Either way, the lack of transparency and mixed messages on the issue is continuing as the neighborhood is already struggling with having 14 homeless shelters and the most homeless students of any school district in the borough.
Under the plan, the non-profit organization Breaking Ground would run the transitional residence and drop-in center at the site, and if approved, it would hold 30 beds for transitional residence and a drop-in center capacity for 75 homeless adults.
But one well-placed source said the city will not be putting in a shelter at that site, and that the decision was made near the very top of the de Blasio Administration.
To which DHS Spokesperson Lauren Gray insisted the shelter is still on the table. “We are currently in the process of evaluating this location,” she said, not adding any further details about when a decision will be made.
Another well-placed Bed-Stuy source said the city was angry at Breaking Ground for jumping the gun by letting Community Board 3 know of their intentions before they even submitted plans to the city’s Request for Proposals (RFP) to run the drop-in center. The source said they weren’t even sure if Breaking Ground even submitted their RFP yet.
But Breaking Ground Spokesperson Jeff Scheuer said the organization responded to the RFP several months ago and is still pursing to run it. “DHS can hopefully provide any additional information you may need for your coverage,” said Scheuer, also refusing to add any details.
The lack of transparency comes just two months after both Breaking Ground and DHS held a “listening session” before an overflow crowd of Bed-Stuy residents, and elected officials at Restoration Plaza, 1368 Fulton Street.

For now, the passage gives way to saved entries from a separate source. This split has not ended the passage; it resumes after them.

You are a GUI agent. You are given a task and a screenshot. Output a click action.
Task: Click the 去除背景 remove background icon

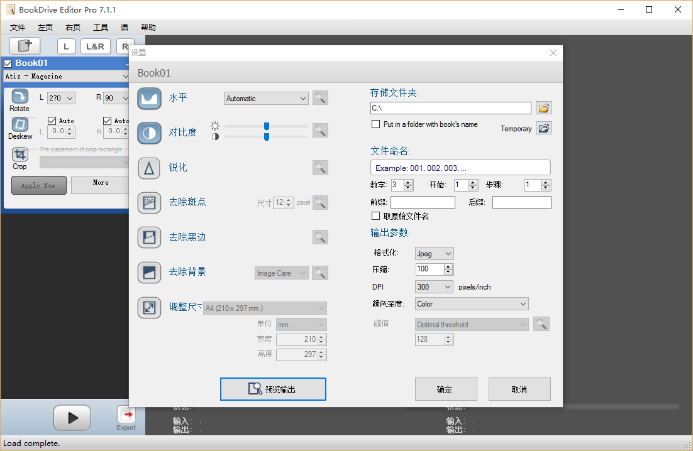coord(150,272)
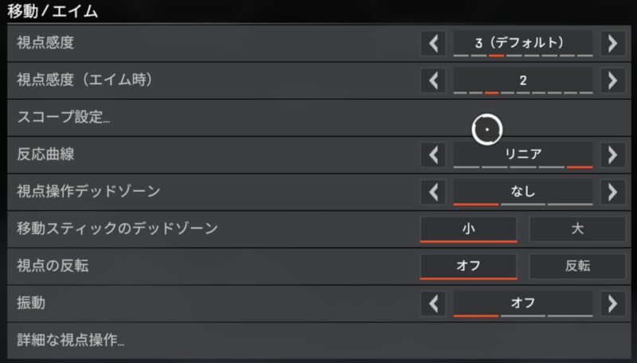This screenshot has height=363, width=637.
Task: Set 視点の反転 to 反転
Action: pos(578,266)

A great majority of residents at that meeting voiced concerns about the proposed drop-in center including business leaders such as Michael Lambert, executive director for the Bedford-Stuyvesant Gateway BID (Business Improvement District), who noted the center’s close proximity to the neighborhoods bustling business center along Fulton Street.
Others, such as Community Board 3 District Manager Henry Butler, said the drop in center would add more burden in an area already saturated with homeless shelters. He noted how the Good Samaritan Homeless Shelter for emotionally disturbed homeless men on Myrtle Avenue between Throop Avenue and Marcus Garvey Boulevard has caused a number of continuing problems in the neighborhood.
But the main issue with residents was that putting yet another shelter in Bed-Stuy goes directly against the city charter that states all neighborhoods would share in the burden of remedying the social ills of society on an equal basis.